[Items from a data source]
------------------------------------------------

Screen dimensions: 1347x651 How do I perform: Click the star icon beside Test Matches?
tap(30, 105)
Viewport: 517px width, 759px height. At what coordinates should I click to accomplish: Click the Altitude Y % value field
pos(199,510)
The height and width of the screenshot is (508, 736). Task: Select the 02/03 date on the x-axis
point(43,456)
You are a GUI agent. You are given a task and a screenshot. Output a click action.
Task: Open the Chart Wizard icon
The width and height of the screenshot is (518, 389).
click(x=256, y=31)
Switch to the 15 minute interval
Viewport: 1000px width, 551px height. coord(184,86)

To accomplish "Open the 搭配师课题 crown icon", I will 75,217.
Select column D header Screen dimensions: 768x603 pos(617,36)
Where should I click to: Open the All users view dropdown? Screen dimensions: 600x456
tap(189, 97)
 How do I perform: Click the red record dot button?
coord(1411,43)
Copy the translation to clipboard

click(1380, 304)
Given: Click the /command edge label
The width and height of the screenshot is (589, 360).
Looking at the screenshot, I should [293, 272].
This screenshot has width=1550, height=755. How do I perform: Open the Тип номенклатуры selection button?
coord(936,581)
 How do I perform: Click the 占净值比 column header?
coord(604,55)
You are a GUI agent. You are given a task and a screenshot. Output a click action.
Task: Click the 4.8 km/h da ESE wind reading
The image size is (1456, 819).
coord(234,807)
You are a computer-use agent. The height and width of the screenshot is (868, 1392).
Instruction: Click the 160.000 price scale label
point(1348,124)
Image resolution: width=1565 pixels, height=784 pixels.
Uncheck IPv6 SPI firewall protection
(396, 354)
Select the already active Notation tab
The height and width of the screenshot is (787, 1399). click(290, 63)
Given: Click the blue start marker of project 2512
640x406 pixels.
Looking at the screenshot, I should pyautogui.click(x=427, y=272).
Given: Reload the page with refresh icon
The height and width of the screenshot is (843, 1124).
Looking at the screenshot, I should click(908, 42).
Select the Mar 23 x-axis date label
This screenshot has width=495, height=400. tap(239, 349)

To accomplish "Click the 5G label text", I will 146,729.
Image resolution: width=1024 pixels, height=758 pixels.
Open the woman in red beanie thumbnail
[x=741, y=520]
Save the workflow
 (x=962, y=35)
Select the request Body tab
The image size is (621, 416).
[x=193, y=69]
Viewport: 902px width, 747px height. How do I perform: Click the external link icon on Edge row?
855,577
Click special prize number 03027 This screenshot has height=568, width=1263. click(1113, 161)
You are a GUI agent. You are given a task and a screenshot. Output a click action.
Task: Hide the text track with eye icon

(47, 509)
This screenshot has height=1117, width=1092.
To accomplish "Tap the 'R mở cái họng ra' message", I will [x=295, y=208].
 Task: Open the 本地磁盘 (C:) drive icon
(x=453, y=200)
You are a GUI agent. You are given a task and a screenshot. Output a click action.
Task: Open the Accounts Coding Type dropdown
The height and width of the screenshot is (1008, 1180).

------------------------------------------------

_WORK ITEM_.
Could you transcribe the entries above word for word, from the line with "Task: Click the 4.8 km/h da ESE wind reading" down to the line with "This screenshot has height=1117, width=1092.", keeping both?

_ANSWER TO THIS EXERCISE_.
Task: Click the 4.8 km/h da ESE wind reading
The image size is (1456, 819).
coord(234,807)
You are a computer-use agent. The height and width of the screenshot is (868, 1392).
Instruction: Click the 160.000 price scale label
point(1348,124)
Image resolution: width=1565 pixels, height=784 pixels.
Uncheck IPv6 SPI firewall protection
(396, 354)
Select the already active Notation tab
The height and width of the screenshot is (787, 1399). click(290, 63)
Given: Click the blue start marker of project 2512
640x406 pixels.
Looking at the screenshot, I should pyautogui.click(x=427, y=272).
Given: Reload the page with refresh icon
The height and width of the screenshot is (843, 1124).
Looking at the screenshot, I should click(908, 42).
Select the Mar 23 x-axis date label
This screenshot has width=495, height=400. tap(239, 349)

To accomplish "Click the 5G label text", I will 146,729.
Image resolution: width=1024 pixels, height=758 pixels.
Open the woman in red beanie thumbnail
[x=741, y=520]
Save the workflow
 (x=962, y=35)
Select the request Body tab
The image size is (621, 416).
[x=193, y=69]
Viewport: 902px width, 747px height. How do I perform: Click the external link icon on Edge row?
855,577
Click special prize number 03027 This screenshot has height=568, width=1263. click(1113, 161)
You are a GUI agent. You are given a task and a screenshot. Output a click action.
Task: Hide the text track with eye icon

(47, 509)
This screenshot has height=1117, width=1092.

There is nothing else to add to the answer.